Kali ini, Rusli menyampaikan argumentasi sejarah yang cukup menarik. Baginya, ketika singgasana Aceh berhasil dijungkirkan di sepanjang pantai barat, terutama Padang, yang kemudian menghangatnya hubungan antara VOC dengan Minangkabau (baca: kerajaan), tapi tidak bagi orang Pauh, Kuranji, dan Koto Tangah.
Mereka terus mengusik, bahkan menganggu stabilitas VOC di kawasan Muaro Batang Arau, yang menjadi bandar dagang.
Di sana loji-loji VOC berdiri gagah, dan semula terasa aman karena Aceh telah disingkirkan, dan ‘hati’ Kerajaan Minangkabau dapat direbut. Pihak Kerajaan Minangkabau luruh pada Belanda, karena merasa berjasa menyingkirkan Aceh yang selama ini menjajah secara ekonomi di pantai barat.
Kenyamanan yang dipandang bakal lama, nyatanya sirna, ketika puluhan kali rakyat Pauh dan Koto Tangah melakukan serangan ke loji Belanda.
Salah satu hari yang paling diingat Rusli adalah 7 Agustus 1669, ketika dua loji VOC yang menjadi simbol kekuasaan Belanda diserang dan dibakar hingga hanya bersisa nama dan cerita.
Menurut Rusli, serangan itu merugikan pihak Belanda sebesar 28.000 gulden.
“Seorang yang disebut bernama Berbangso Rajo dari Minangkabau sebagai otak penyerangan,” tulisnya.
Argumentasi lain yang dikemukakannya, penyerangan loji memperlihatkan kehendak rakyat tidak mau kebebasan dagangnya diganggu seperti zaman Aceh sebelumnya.
Dikatakannya, tahun serangan yakni 1669, jatuh di kala VOC mengakui resmi bahwa
kedaulatan atas kota-kota yang diduduki Belanda sepanjang pantai Minangkabau dipegang oleh Yang Dipatuan di Pagaruyung.

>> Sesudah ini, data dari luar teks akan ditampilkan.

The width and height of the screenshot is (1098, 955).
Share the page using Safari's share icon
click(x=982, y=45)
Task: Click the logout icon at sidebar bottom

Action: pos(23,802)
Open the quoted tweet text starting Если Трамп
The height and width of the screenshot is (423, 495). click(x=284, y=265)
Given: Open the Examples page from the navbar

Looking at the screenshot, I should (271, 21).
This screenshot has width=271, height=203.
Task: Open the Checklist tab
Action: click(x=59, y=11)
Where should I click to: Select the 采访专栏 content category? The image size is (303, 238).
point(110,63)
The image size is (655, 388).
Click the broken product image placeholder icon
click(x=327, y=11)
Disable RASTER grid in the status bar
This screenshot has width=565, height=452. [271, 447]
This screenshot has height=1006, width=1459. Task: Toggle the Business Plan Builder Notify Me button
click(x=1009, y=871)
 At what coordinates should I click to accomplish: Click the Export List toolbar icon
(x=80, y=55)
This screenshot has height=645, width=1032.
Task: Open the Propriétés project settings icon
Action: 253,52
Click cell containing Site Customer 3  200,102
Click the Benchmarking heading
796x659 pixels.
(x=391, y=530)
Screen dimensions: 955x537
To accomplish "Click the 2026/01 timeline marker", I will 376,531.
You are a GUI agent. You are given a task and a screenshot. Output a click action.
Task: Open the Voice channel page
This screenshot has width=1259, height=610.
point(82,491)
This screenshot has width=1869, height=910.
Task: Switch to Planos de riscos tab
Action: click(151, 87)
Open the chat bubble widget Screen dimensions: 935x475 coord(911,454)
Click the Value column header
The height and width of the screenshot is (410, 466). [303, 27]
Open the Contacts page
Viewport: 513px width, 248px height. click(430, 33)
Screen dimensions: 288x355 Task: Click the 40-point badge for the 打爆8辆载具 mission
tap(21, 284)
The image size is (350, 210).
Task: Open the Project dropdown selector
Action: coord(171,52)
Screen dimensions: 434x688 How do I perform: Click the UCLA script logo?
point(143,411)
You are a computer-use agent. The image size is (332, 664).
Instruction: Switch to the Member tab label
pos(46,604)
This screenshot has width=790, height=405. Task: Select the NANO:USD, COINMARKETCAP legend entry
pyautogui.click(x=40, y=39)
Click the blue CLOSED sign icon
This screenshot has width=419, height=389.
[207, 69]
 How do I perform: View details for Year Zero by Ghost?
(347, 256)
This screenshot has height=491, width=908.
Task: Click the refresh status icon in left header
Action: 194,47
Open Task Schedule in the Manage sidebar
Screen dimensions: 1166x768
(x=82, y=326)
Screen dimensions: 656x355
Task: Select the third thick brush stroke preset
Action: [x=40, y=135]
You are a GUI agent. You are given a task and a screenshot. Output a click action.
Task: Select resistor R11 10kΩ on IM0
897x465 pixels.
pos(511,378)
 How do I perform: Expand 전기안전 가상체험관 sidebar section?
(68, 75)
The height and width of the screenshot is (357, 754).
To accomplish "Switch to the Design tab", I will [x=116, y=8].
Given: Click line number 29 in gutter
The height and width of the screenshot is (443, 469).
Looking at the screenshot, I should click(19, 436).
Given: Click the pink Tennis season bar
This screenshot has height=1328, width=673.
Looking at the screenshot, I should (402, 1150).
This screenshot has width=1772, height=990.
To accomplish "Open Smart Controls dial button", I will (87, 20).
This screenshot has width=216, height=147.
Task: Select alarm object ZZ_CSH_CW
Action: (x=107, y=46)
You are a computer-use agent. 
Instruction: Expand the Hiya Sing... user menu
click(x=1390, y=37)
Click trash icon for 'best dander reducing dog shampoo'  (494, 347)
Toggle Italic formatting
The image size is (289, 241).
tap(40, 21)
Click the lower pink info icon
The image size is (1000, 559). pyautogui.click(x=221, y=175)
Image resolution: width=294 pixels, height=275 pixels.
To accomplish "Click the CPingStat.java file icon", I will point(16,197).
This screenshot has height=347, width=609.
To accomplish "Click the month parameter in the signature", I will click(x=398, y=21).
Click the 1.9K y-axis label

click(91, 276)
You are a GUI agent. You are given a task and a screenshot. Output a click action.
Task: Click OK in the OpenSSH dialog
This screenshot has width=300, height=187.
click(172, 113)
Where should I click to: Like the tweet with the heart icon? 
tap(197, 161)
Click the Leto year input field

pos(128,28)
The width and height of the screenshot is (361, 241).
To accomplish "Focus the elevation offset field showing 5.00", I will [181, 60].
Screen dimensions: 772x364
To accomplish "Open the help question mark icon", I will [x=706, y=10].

Sedangkan wakil VOC di Padang bertindak hanya sebagai pucuk pemerintahan saja.
Untuk usulan 7 Agustus 1669 ini, Rusli merujuk pada sumber seperti De Oost-Indische Compagnie op Sumatra in de 17e eeuw, karangan N. Mac Leod.
Freek Colimbijn dalam buku Paco-Paco (Kota) Padang, juga menuliskan, tanggal 7 Agustus 1669, sebagai hari kelahiran Kota Padang, bertepatan dengan peristiwa serangan orang Pauh dan Koto Tangah ke Bandar dagang VOC di Muaro Batang Arau.
Meski urusan niaga Belanda di Padang mendapat restu penuh dari Raja Minangkabau, namun berkali-kali orang-orang dari Koto Tangah dan Pauh, kadang dengan bantuan Aceh, menyerang pos perdagangan Belanda di kawasan pelabuhan Batang Arau.
“Terlepas dari kekuasaan Raja Minangkabau dan pedagang perantara yang berasal dari pesisir, secara de facto Padang tetap berada ditangan penjajah asing hingga kemerdekaan,” tulis Freek.
Tiap tahun telong-telong terus mewarnai Kota Padang. Semoga suluh yang diarak, menjadi pelita untuk memahami ihwal Padang, dan menerangi jalan Padang menuju kota yang dibanggakan semua orang.
Selamat Ulang Tahun ke 348 Kota Padang!